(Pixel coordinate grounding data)
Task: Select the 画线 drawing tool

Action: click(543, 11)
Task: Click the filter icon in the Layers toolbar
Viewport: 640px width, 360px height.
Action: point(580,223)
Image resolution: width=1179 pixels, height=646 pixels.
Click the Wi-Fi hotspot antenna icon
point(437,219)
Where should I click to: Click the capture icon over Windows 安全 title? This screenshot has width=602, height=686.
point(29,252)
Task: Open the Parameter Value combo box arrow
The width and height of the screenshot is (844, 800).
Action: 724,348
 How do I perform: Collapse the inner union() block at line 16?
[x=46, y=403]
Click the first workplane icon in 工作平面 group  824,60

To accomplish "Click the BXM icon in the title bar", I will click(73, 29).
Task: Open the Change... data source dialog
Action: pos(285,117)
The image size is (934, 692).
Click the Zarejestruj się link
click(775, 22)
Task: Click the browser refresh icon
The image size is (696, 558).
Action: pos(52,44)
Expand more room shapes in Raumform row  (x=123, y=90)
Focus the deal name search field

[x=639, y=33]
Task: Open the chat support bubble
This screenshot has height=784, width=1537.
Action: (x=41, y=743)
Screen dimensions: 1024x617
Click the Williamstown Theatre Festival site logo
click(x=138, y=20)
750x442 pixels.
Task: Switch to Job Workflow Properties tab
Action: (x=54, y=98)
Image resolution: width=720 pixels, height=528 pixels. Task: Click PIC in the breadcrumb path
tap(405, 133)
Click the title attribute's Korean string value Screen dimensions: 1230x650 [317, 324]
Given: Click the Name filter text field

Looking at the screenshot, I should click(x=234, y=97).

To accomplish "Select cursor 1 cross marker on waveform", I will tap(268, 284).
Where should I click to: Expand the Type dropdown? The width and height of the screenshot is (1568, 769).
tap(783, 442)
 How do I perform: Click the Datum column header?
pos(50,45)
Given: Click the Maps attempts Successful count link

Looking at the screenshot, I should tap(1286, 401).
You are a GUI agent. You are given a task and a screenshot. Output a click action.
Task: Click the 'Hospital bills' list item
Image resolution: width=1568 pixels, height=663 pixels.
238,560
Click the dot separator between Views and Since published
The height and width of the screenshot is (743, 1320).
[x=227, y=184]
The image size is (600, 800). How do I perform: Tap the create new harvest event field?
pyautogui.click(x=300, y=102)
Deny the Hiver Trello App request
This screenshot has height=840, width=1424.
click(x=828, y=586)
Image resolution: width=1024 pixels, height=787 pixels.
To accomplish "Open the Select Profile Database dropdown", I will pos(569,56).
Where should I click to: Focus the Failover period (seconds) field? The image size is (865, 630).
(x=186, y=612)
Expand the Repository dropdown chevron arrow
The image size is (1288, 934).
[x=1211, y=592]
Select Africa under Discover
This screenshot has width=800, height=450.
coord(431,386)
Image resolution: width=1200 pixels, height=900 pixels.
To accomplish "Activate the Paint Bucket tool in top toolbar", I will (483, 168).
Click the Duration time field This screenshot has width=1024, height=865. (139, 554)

[Task to complete]:
Your job here is to copy the entries above exactly.

[The answer]:
Task: Select the 画线 drawing tool

Action: click(543, 11)
Task: Click the filter icon in the Layers toolbar
Viewport: 640px width, 360px height.
Action: point(580,223)
Image resolution: width=1179 pixels, height=646 pixels.
Click the Wi-Fi hotspot antenna icon
point(437,219)
Where should I click to: Click the capture icon over Windows 安全 title? This screenshot has width=602, height=686.
point(29,252)
Task: Open the Parameter Value combo box arrow
The width and height of the screenshot is (844, 800).
Action: 724,348
 How do I perform: Collapse the inner union() block at line 16?
[x=46, y=403]
Click the first workplane icon in 工作平面 group  824,60

To accomplish "Click the BXM icon in the title bar", I will click(73, 29).
Task: Open the Change... data source dialog
Action: pos(285,117)
The image size is (934, 692).
Click the Zarejestruj się link
click(775, 22)
Task: Click the browser refresh icon
The image size is (696, 558).
Action: pos(52,44)
Expand more room shapes in Raumform row  (x=123, y=90)
Focus the deal name search field

[x=639, y=33]
Task: Open the chat support bubble
This screenshot has height=784, width=1537.
Action: (x=41, y=743)
Screen dimensions: 1024x617
Click the Williamstown Theatre Festival site logo
click(x=138, y=20)
750x442 pixels.
Task: Switch to Job Workflow Properties tab
Action: (x=54, y=98)
Image resolution: width=720 pixels, height=528 pixels. Task: Click PIC in the breadcrumb path
tap(405, 133)
Click the title attribute's Korean string value Screen dimensions: 1230x650 [317, 324]
Given: Click the Name filter text field

Looking at the screenshot, I should click(x=234, y=97).

To accomplish "Select cursor 1 cross marker on waveform", I will tap(268, 284).
Where should I click to: Expand the Type dropdown? The width and height of the screenshot is (1568, 769).
tap(783, 442)
 How do I perform: Click the Datum column header?
pos(50,45)
Given: Click the Maps attempts Successful count link

Looking at the screenshot, I should tap(1286, 401).
You are a GUI agent. You are given a task and a screenshot. Output a click action.
Task: Click the 'Hospital bills' list item
Image resolution: width=1568 pixels, height=663 pixels.
238,560
Click the dot separator between Views and Since published
The height and width of the screenshot is (743, 1320).
[x=227, y=184]
The image size is (600, 800). How do I perform: Tap the create new harvest event field?
pyautogui.click(x=300, y=102)
Deny the Hiver Trello App request
This screenshot has height=840, width=1424.
click(x=828, y=586)
Image resolution: width=1024 pixels, height=787 pixels.
To accomplish "Open the Select Profile Database dropdown", I will pos(569,56).
Where should I click to: Focus the Failover period (seconds) field? The image size is (865, 630).
(x=186, y=612)
Expand the Repository dropdown chevron arrow
The image size is (1288, 934).
[x=1211, y=592]
Select Africa under Discover
This screenshot has width=800, height=450.
coord(431,386)
Image resolution: width=1200 pixels, height=900 pixels.
To accomplish "Activate the Paint Bucket tool in top toolbar", I will (483, 168).
Click the Duration time field This screenshot has width=1024, height=865. (139, 554)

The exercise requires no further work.